1 The Appeal and the Risk
The term "natural experiment" carries a powerful rhetorical appeal. It promises the causal credibility of a randomised trial, achieved not through deliberate randomisation but through the fortunate accidents of policy, history, or geography. The Vietnam draft lottery, the quarter-of-birth instrument, the Mariel boatlift, the rainfall instruments for agricultural income, the distance-to-coast instrument for trade—these are the foundational examples of a research tradition that has dominated applied economics for three decades.
But the label "natural experiment" is not a guarantee of valid causal inference. It is a claim—and a claim that can be wrong. In this article, we lay out the strongest version of both sides of the debate: the case that natural experiments, when carefully executed, are the most credible source of causal evidence in economics; and the case that the profession has been too credulous about the instruments it classifies as "natural."
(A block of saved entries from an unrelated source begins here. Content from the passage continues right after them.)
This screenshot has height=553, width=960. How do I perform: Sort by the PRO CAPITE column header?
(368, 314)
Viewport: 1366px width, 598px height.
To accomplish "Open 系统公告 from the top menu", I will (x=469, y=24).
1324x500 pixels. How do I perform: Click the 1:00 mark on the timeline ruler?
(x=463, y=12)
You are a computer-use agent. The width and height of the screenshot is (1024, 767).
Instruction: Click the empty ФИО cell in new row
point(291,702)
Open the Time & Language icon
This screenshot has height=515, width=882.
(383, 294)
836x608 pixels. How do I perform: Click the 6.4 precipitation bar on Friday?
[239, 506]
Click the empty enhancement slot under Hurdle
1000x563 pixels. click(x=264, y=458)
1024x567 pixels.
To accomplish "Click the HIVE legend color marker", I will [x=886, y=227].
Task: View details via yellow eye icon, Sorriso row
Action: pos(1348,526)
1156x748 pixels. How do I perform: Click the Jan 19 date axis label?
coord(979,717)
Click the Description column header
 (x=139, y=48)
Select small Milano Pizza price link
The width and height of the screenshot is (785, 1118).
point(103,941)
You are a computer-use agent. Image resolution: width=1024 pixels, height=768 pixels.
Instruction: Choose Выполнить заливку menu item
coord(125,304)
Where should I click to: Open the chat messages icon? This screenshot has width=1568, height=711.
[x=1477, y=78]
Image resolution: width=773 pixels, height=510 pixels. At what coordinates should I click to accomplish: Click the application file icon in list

2 The Three Conditions for a Valid Instrument
Recall that a valid instrument Z for the causal effect of D on Y requires three conditions:
- Relevance: Z is correlated with D (testable).
- Independence/Exogeneity: Z is independent of potential outcomes (Y(0),Y(1)) conditional on covariates (untestable directly).
- Exclusion Restriction: Z affects Y only through D—not through any other channel (untestable directly).
Additionally, for the LATE interpretation:
4. Monotonicity: Z moves D in the same direction for all units—no defiers.
The credibility of a natural experiment hinges entirely on conditions 2-4, none of which are directly testable. The researcher's job is to construct an argument that these conditions hold in their specific setting. How convincing that argument is varies enormously across the literature.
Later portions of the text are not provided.